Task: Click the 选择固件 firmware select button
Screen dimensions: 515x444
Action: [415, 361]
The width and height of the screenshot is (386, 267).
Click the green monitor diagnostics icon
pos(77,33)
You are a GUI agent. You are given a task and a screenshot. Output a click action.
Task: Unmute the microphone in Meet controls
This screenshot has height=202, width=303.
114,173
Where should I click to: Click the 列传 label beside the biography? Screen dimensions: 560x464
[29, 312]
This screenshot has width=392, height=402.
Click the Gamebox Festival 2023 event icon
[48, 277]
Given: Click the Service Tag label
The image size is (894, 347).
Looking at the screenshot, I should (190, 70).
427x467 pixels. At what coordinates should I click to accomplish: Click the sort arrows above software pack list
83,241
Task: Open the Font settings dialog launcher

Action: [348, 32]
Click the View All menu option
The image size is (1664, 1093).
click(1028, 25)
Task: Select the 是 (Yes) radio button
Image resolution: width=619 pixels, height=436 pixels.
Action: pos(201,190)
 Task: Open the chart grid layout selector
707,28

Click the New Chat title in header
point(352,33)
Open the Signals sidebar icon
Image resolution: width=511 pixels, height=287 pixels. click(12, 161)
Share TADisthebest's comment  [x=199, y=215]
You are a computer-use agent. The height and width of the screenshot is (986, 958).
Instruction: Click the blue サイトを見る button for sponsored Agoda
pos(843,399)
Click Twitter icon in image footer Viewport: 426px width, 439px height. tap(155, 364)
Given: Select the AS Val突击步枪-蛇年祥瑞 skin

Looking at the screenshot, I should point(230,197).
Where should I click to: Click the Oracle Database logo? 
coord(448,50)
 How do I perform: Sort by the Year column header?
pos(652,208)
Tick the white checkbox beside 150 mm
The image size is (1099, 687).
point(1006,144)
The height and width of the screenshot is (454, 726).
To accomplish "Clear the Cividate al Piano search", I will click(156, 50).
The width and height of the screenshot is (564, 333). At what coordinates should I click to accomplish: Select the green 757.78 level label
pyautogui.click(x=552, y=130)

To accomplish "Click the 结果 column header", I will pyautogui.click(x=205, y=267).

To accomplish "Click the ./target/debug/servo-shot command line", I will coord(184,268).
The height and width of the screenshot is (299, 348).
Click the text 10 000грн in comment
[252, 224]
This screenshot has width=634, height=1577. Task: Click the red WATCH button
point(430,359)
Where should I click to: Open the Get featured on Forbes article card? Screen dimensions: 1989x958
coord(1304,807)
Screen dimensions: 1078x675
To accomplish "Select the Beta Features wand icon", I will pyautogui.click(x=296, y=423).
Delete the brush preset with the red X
+++++
Exercise prompt →
The complete listing is needed again, with each line reproduced exactly.

Task output →
Task: Click the 选择固件 firmware select button
Screen dimensions: 515x444
Action: [415, 361]
The width and height of the screenshot is (386, 267).
Click the green monitor diagnostics icon
pos(77,33)
You are a GUI agent. You are given a task and a screenshot. Output a click action.
Task: Unmute the microphone in Meet controls
This screenshot has height=202, width=303.
114,173
Where should I click to: Click the 列传 label beside the biography? Screen dimensions: 560x464
[29, 312]
This screenshot has width=392, height=402.
Click the Gamebox Festival 2023 event icon
[48, 277]
Given: Click the Service Tag label
The image size is (894, 347).
Looking at the screenshot, I should (190, 70).
427x467 pixels. At what coordinates should I click to accomplish: Click the sort arrows above software pack list
83,241
Task: Open the Font settings dialog launcher

Action: [348, 32]
Click the View All menu option
The image size is (1664, 1093).
click(1028, 25)
Task: Select the 是 (Yes) radio button
Image resolution: width=619 pixels, height=436 pixels.
Action: pos(201,190)
 Task: Open the chart grid layout selector
707,28

Click the New Chat title in header
point(352,33)
Open the Signals sidebar icon
Image resolution: width=511 pixels, height=287 pixels. click(12, 161)
Share TADisthebest's comment  [x=199, y=215]
You are a computer-use agent. The height and width of the screenshot is (986, 958).
Instruction: Click the blue サイトを見る button for sponsored Agoda
pos(843,399)
Click Twitter icon in image footer Viewport: 426px width, 439px height. tap(155, 364)
Given: Select the AS Val突击步枪-蛇年祥瑞 skin

Looking at the screenshot, I should point(230,197).
Where should I click to: Click the Oracle Database logo? 
coord(448,50)
 How do I perform: Sort by the Year column header?
pos(652,208)
Tick the white checkbox beside 150 mm
The image size is (1099, 687).
point(1006,144)
The height and width of the screenshot is (454, 726).
To accomplish "Clear the Cividate al Piano search", I will click(156, 50).
The width and height of the screenshot is (564, 333). At what coordinates should I click to accomplish: Select the green 757.78 level label
pyautogui.click(x=552, y=130)

To accomplish "Click the 结果 column header", I will pyautogui.click(x=205, y=267).

To accomplish "Click the ./target/debug/servo-shot command line", I will coord(184,268).
The height and width of the screenshot is (299, 348).
Click the text 10 000грн in comment
[252, 224]
This screenshot has width=634, height=1577. Task: Click the red WATCH button
point(430,359)
Where should I click to: Open the Get featured on Forbes article card? Screen dimensions: 1989x958
coord(1304,807)
Screen dimensions: 1078x675
To accomplish "Select the Beta Features wand icon", I will pyautogui.click(x=296, y=423).
Delete the brush preset with the red X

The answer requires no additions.